Delgo is an epic tale of love, war and heroism all shoved into a 90-minute cartoon marketed towards children.
The winged Nohrin and the terrestrial Lockni grudgingly share the land of Jhamora; their mutual prejudices support a rigid divide. When Delgo (Freddie Prinze, Jr.), a reckless Lockni teenager, forms a forbidden friendship with the Nohrin princess Kyla (Jennifer Love Hewitt), hostilities between the two peoples escalate. This sets the stage for the exiled Empress Sedessa (Anne Bancroft) to exact her revenge and seize the throne. Suddenly, Delgo and his cowardly best friend Filo (Chris Kattan) must put aside their differences to join forces with a Nohrin general (Val Kilmer) and save Jhamora.
The magical world created by directors Marc Adler and Jason Maurer for these disagreeing factions is wonderful. The creatures that populate it are strange yet huggable – one even has the temperament of a canine. The Nohrin somewhat resemble the extraterrestrials of the '80s sci-fi flick Alien Nation, while the Lockni are like large, smooth-skinned reptiles. The animation style, to some extent, resembles that of a video game; however, its colouring and overall look is far more brilliant.

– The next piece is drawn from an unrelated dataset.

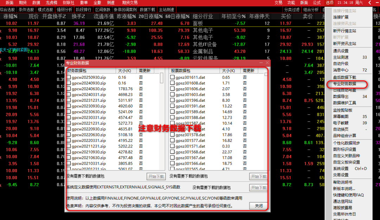Click 系统设置 in the options menu

coord(341,169)
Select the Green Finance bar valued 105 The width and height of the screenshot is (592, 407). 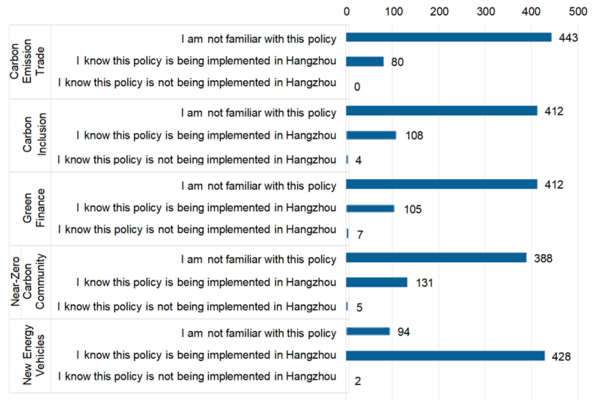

The list of talented actors who lent their voices to this project is quite impressive. In addition to those mentioned above, Malcolm McDowell, Lou Gossett, Jr., Michael Clarke Duncan, Eric Idle, Kelly Ripa and Burt Reynolds bring life to the characters of Delgo. Each of the performers’ intonations is well suited to the personalities they animate; Kattan and Idle are the only actors that sound like they use voices other than their natural ones.
The film’s messages are clear. It’s about overcoming cultural differences, cooperation, friendship and tolerance. The characters discover assumptions and judgement only cause further trouble. It’s impossible not to gain these lessons while watching. However, the lesson relating to mercy is somewhat muddied by succeeding events.
The history and characters are fairly complicated and the story unfolds rather slowly. It is a tale of epic proportions but the need to squeeze it into 90 minutes means none of the chapters are really given enough time to develop. The deaths feel passed over, the romance is awkward and swift, and conclusions are drawn quickly.
The result is a more-or-less enjoyable adventure that oddly feels both rushed and sluggish.